JijModeling has executed all the implementations so far. By converting this to PyQUBO, it is possible to perform combinatorial optimization calculations using OpenJij and other solvers.

from jijmodeling.transpiler.pyqubo import to_pyqubo

# convert to pyqubo
pyq_model, pyq_chache = to_pyqubo(problem, instance_data, {})
qubo, bias = pyq_model.compile().to_qubo(feed_dict=multipliers)


The PyQUBO model is created by to_pyqubo with the problem created by JijModeling and the instance_data we set to a value as arguments. Next, we compile it into a QUBO model that can be computed by OpenJij or other solver.

### Optimization by OpenJij#

This time, we will use OpenJij’s simulated annealing to solve the optimization problem. We set the SASampler and input the QUBO into that sampler to get the result of the calculation.

import openjij as oj

# set sampler
sampler = oj.SASampler()
# solve problem
response = sampler.sample_qubo(qubo, num_reads=100)


### Decoding and Displaying the Solution#

Decode the returned results to facilitate analysis.

# decode solution
result = pyq_chache.decode(response)


From the result thus obtained, let us visualize the graph.
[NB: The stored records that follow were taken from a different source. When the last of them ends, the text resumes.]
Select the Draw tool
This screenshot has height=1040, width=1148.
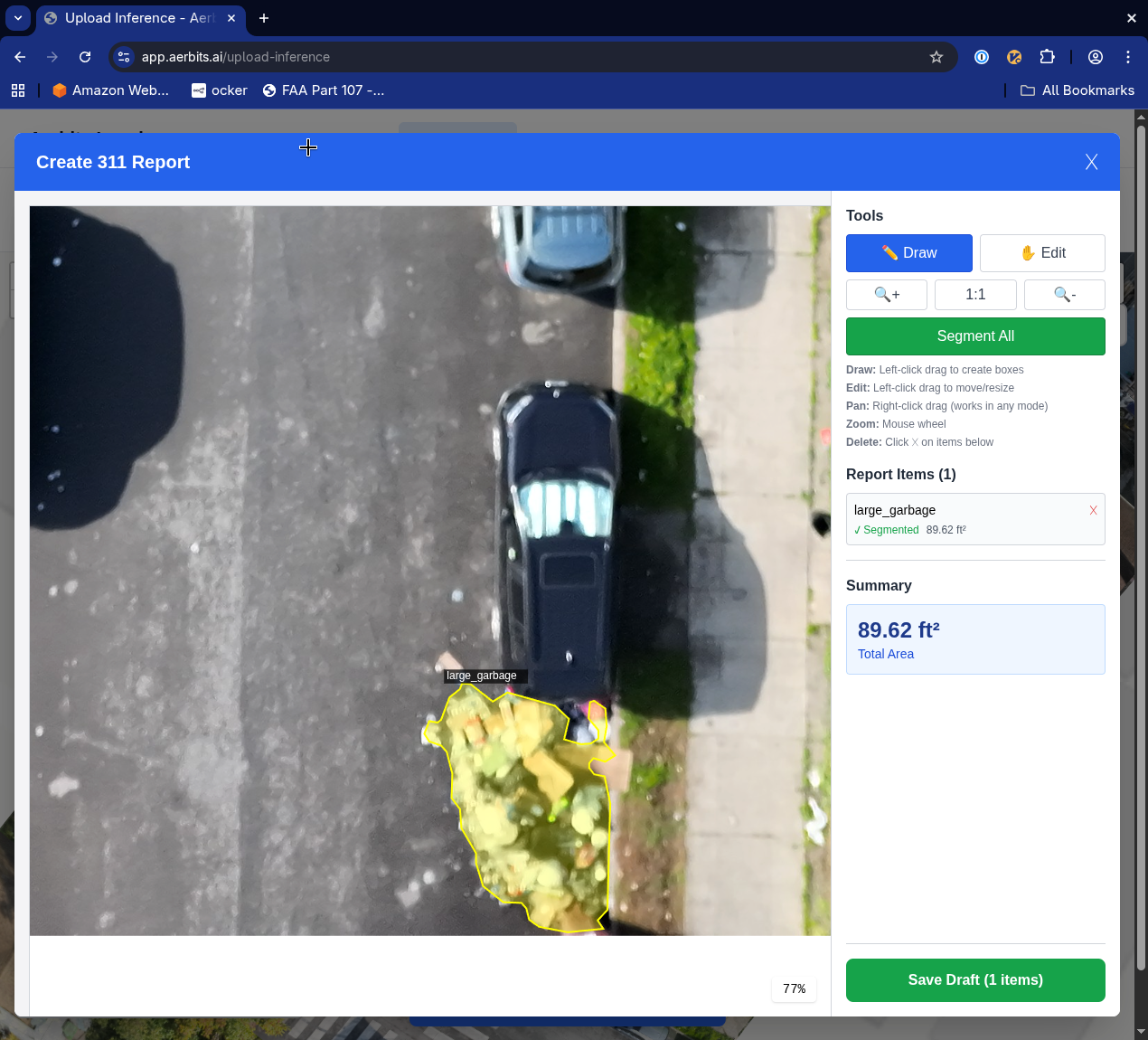tap(908, 253)
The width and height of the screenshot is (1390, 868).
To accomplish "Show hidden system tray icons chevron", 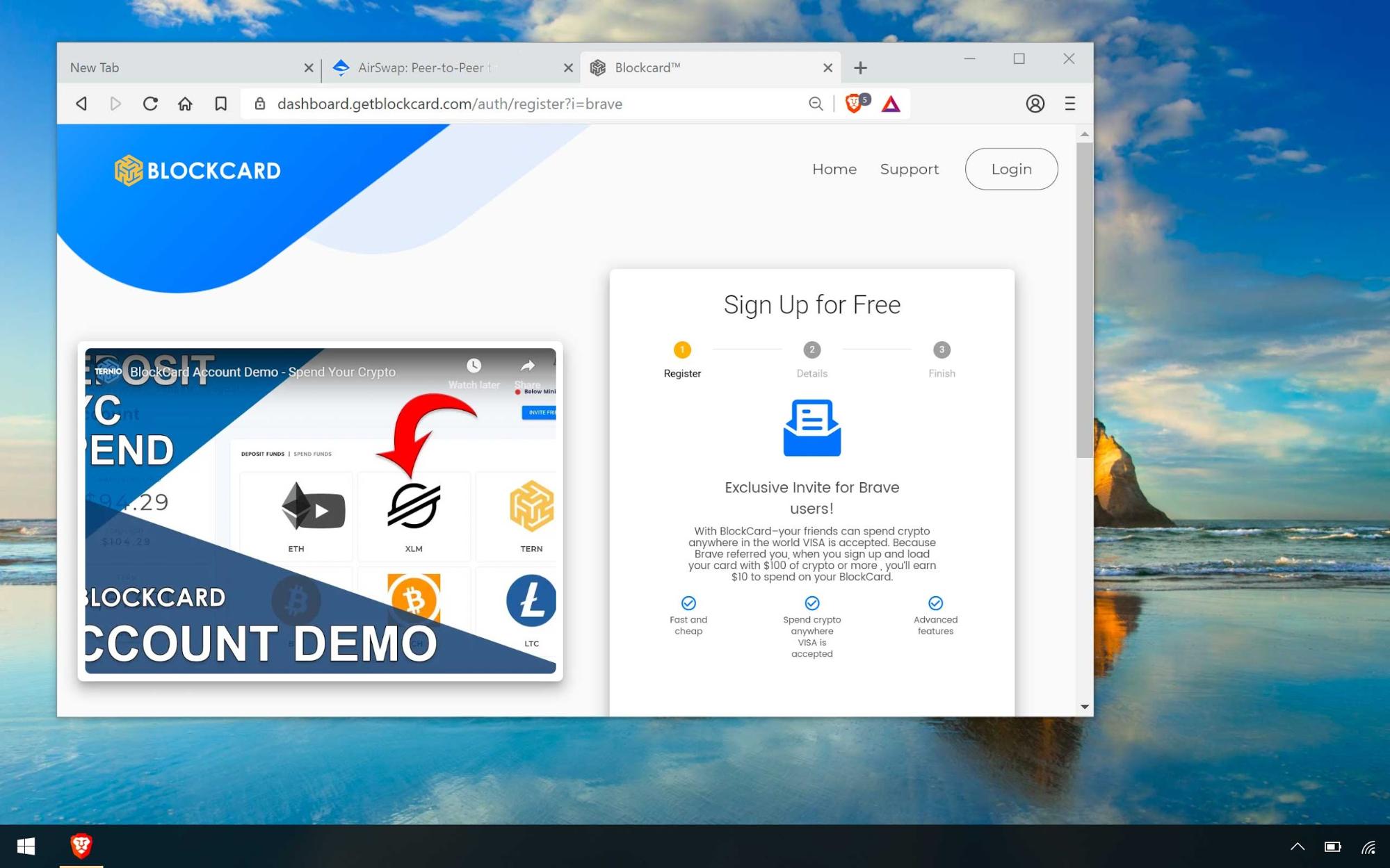I will click(1297, 846).
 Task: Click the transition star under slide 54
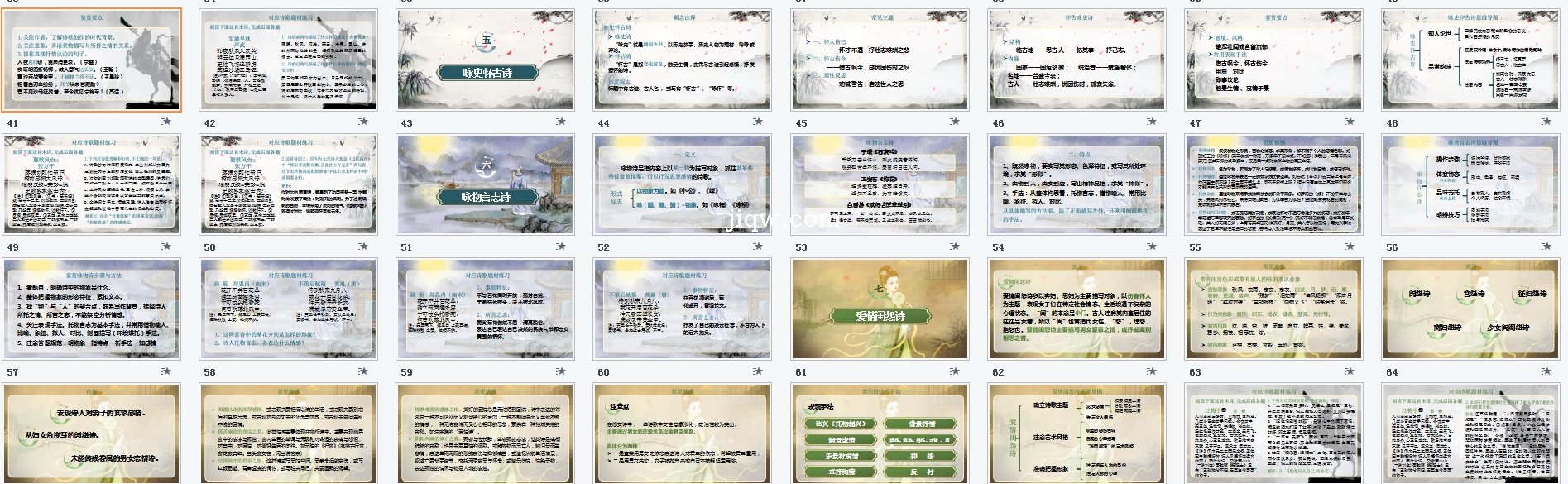[x=1151, y=247]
By using result.feasible(), only feasible solutions can be extracted. From here, the process of coloring the vertices for each clique is performed.

# extract feasible solution
feasible = result.feasible()
if feasible.evaluation.objective == []:
print('No feasible solution found ...')
else:
print("Objective: "+str(feasible.evaluation.objective[0]))
# get indices of x = 1
indices, _, _ = feasible.record.solution['x'][0]
# get vertex number and color
vertices, colors = indices
# sort lists by vertex number
zip_lists = zip(vertices, colors)
zip_sort = sorted(zip_lists)
sorted_vertices, sorted_colors = zip(*zip_sort)
# initialize vertex color list
node_colors = [-1] * len(vertices)
# set color list for visualization
colorlist = ['gold', 'violet', 'limegreen']
# set vertex color list
for i, j in zip(sorted_vertices, sorted_colors):
node_colors[i] = colorlist[j]
# make figure
fig = plt.figure()
nx.draw_networkx(inst_G, node_color=node_colors, with_labels=True)
plt.show()

Objective: 0.0


It is correctly divided into cliques. We recommend you try more complex graphs.